I am afraid of death. But I’m afraid of death for everyone else, too. I don’t want you to have to experience the unending spiral of nothingness that occurs upon death. I worry for you. I want to vomit when I think about my grandfathers, my great aunt, and how they will never feel or think again: but then my worry extrapolates. I feel scared for the average citizens in Iraq who will die from a car-bomb, I mourn the banished emotions of the dead in World War 2, I imagine Mikhail Lermontov, that beautiful Russian rebel, I imagine him painting rivers and mountains and then being cut down during his prime in a duel, the dead emperors of Rome and the lost futures of the Children’s Crusade, the wrongly executed of the French Revolution and the Holocaust, the annihilated in Hiroshima, and those exterminated by the Black Plague. All the death in the world, past and present, weighs upon my conscience.

Then I think of the people I know, who are alive. I think of my dad, and his unending desire to watch sports. My mom, and her love of using branches found on hiking paths as Christmas trees. My grandmother, and her strong dislike of appearing in photographs. My coworker Jay, and his good-natured laugh. My old teacher Mr. Uveges, and his fascination with computer coding. My first crush Tova, and her impish grin. My old best friend Gene, and his disarming friendliness with everyone. My cousin Monica, and how she insists on telling me every detail in whatever book she’s reading at the time. The list of people I think about proliferates out of control, until I am imagining all of humanity, everybody working and living together, smiling, crying, loving, hating, punching, kissing, swimming through beautiful blue water and walking over faded brown dirt, I see them all, and suddenly the fear of death is gone, and is replaced by unending love.

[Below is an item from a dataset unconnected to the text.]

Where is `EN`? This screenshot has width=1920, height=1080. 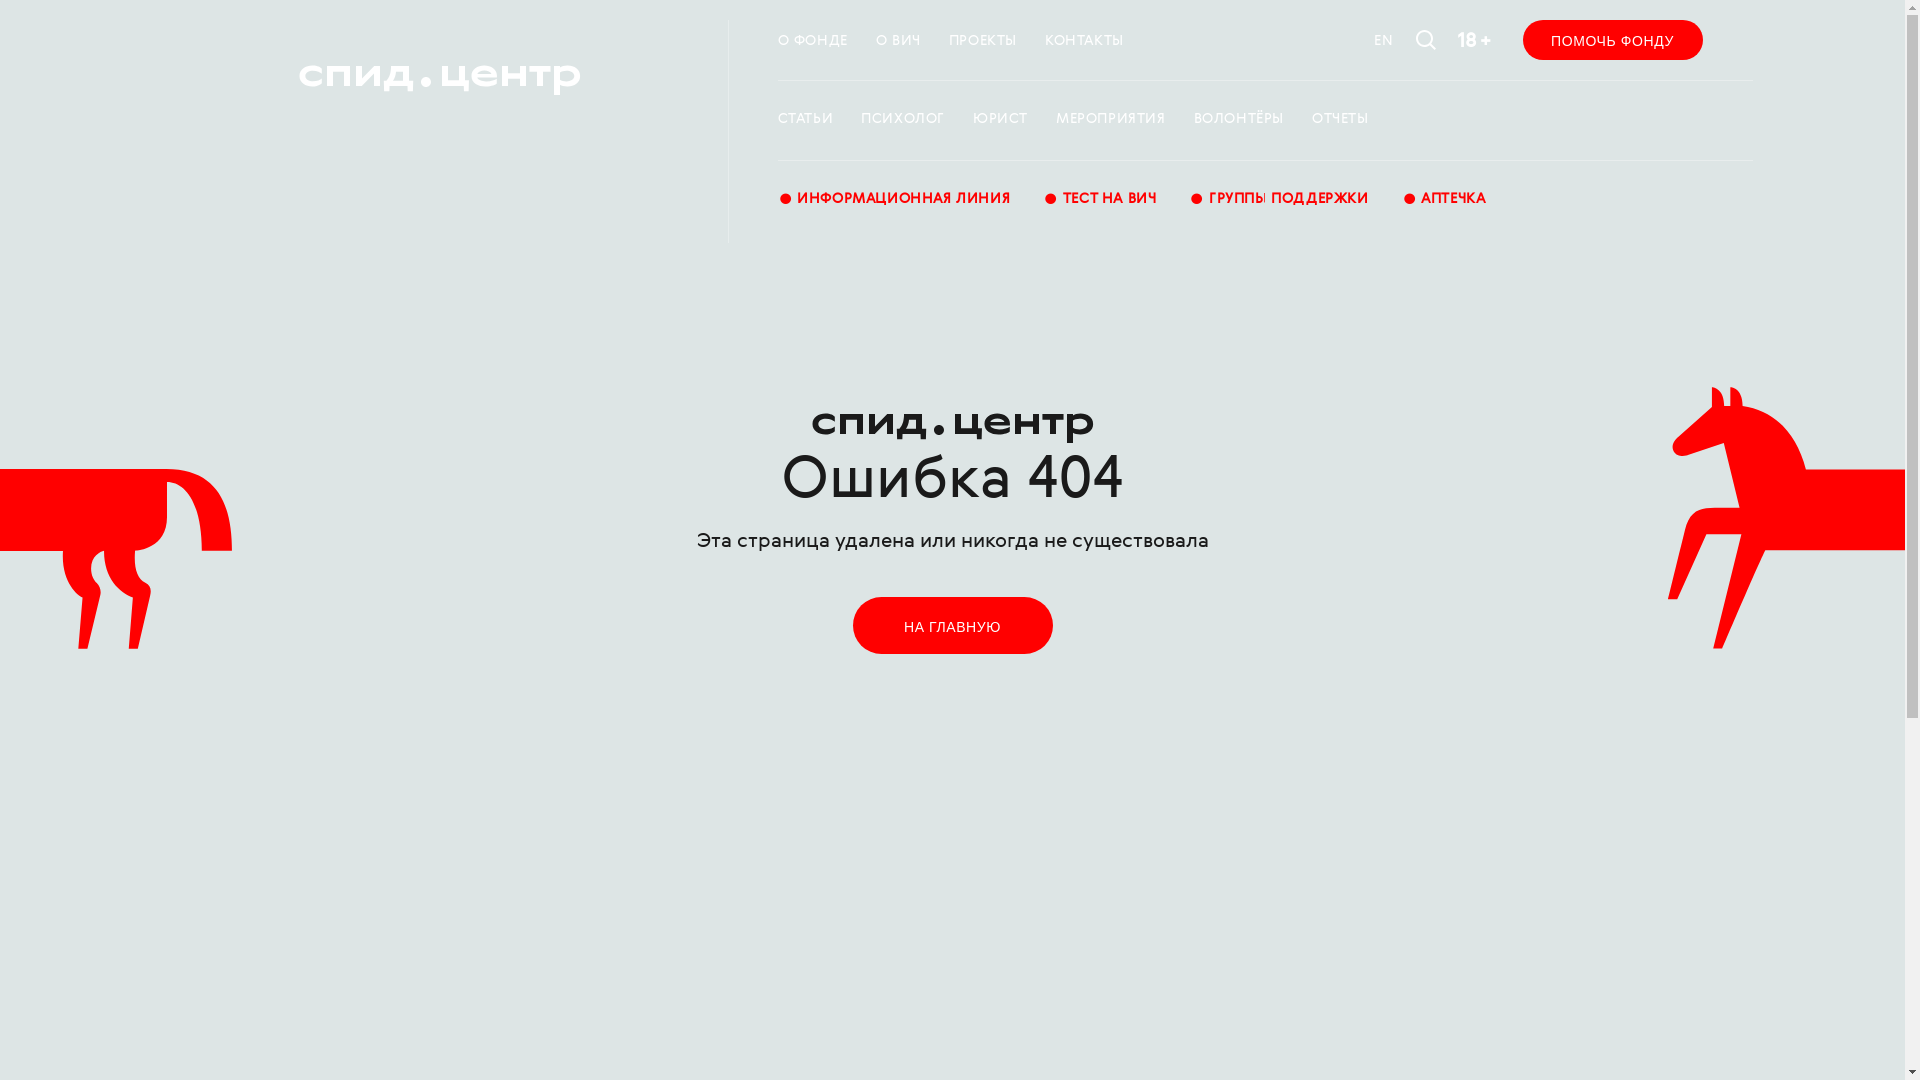
EN is located at coordinates (1384, 42).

This society that we live in is all kinds of fucked up, a society where we try and make ourselves happy but end up fucking other people up, but we’re all so beautiful because we’re here and we’re trying. We’re trying to make it good, we’re trying to make everyone happy. Maybe you’re not happy, and maybe I’m not, but we’re figuring out what makes us happy, because that’s all we can do, anything else is giving up, surrendering to the neuroses that our society has instilled within us. Becoming happy while living in this world is the challenge that is presented to us as we grow up, and we’re all out here, wrestling with these worries and inadequacies just to make it right. If you’re alive, I love you, I love you because you’re here with me and that helps me, I’m not alone in my fear, and our happiness together will push us past our worries. I’m still scared of death, but I’ll be okay with dying if I have made other people’s experiences here a little bit happier.

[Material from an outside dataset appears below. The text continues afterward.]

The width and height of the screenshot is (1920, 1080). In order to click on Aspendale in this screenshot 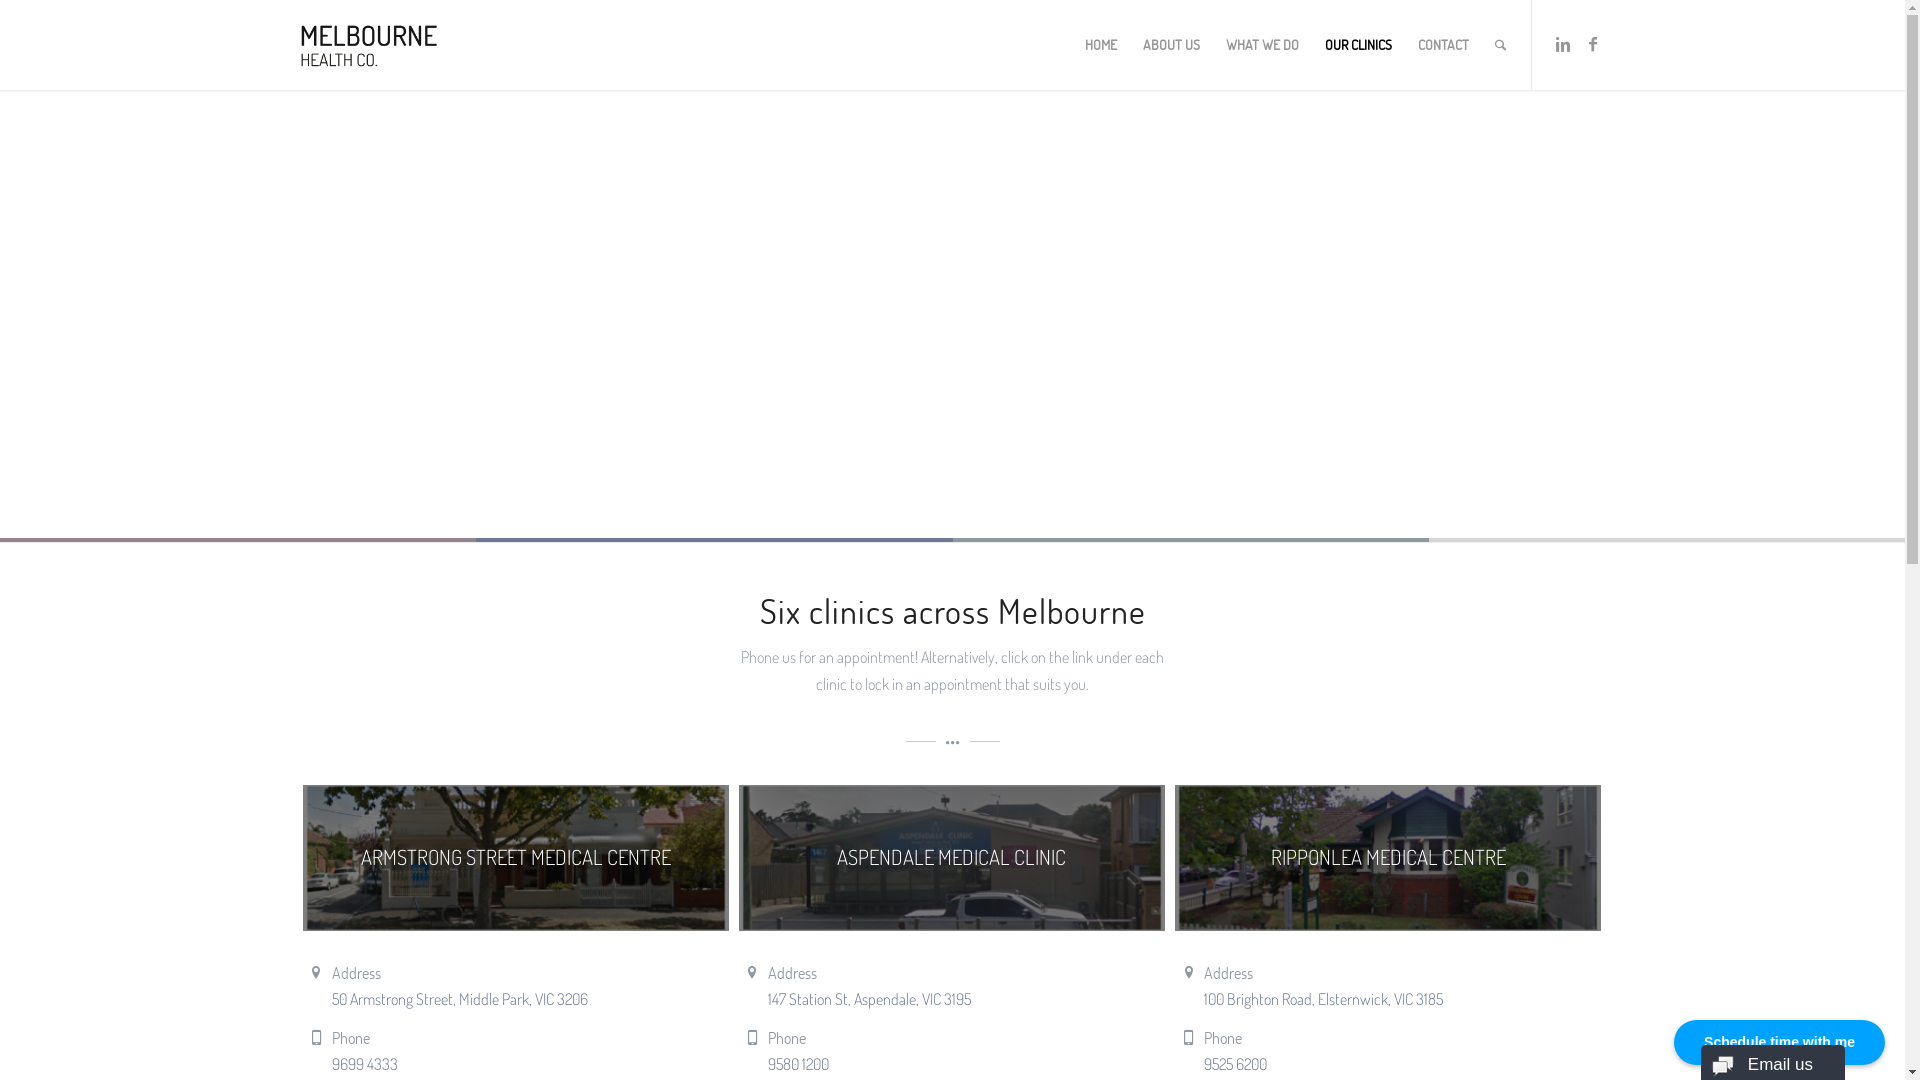, I will do `click(952, 858)`.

These feelings, this huge cataclysm of fear and love, struck me during that shower on Saturday. As lame as it all sounds, it was an amazing feeling; I suddenly felt comfortable with everything, and I just wanted to live. I just wanted to be. And I was, and it was amazing. Happiness is learning acceptance; of yourself and your fears, of humanity and its mistakes, of this world and its mortality. I’m tired, forever tired, and I’m still terrified of dying, but I’m slowly accepting it all, and it’s making me happier. You have to accept it, really. The only other choice is leading an unfulfilling life, and dying scared and alone at the end. Come on, let’s stop talking about this. Let’s get outside. The sun is shining, the temperature is up, and I would like nothing more than to hang out with you.